(Items from a dataset)
• • •

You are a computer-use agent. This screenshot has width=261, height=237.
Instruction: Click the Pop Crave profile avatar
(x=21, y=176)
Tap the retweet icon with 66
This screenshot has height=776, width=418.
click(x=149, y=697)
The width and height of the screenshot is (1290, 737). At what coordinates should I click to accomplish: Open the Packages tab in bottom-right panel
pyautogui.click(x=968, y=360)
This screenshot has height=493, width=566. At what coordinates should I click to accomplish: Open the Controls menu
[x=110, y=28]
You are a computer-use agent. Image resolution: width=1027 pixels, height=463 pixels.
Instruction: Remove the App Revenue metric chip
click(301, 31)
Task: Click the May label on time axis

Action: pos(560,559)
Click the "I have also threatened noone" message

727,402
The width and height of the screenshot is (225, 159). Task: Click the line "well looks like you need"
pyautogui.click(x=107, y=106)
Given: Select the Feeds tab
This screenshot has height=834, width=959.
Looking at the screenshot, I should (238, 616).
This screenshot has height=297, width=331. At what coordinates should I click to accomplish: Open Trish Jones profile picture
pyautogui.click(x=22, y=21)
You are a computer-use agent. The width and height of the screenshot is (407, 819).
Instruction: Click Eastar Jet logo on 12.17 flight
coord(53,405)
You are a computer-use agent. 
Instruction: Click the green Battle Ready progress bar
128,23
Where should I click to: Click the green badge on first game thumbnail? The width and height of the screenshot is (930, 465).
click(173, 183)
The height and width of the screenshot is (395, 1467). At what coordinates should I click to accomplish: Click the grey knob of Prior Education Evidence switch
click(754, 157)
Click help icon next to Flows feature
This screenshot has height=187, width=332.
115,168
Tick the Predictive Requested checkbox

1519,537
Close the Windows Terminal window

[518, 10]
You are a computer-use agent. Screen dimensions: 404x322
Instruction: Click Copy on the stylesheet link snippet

• • •

— Work item —
Wherever the string "agent" appears in the entries, copy that line.

— Result for this exercise —
You are a computer-use agent. This screenshot has width=261, height=237.
You are a computer-use agent. Image resolution: width=1027 pixels, height=463 pixels.
You are a computer-use agent. The width and height of the screenshot is (407, 819).
You are a computer-use agent. 
You are a computer-use agent. Screen dimensions: 404x322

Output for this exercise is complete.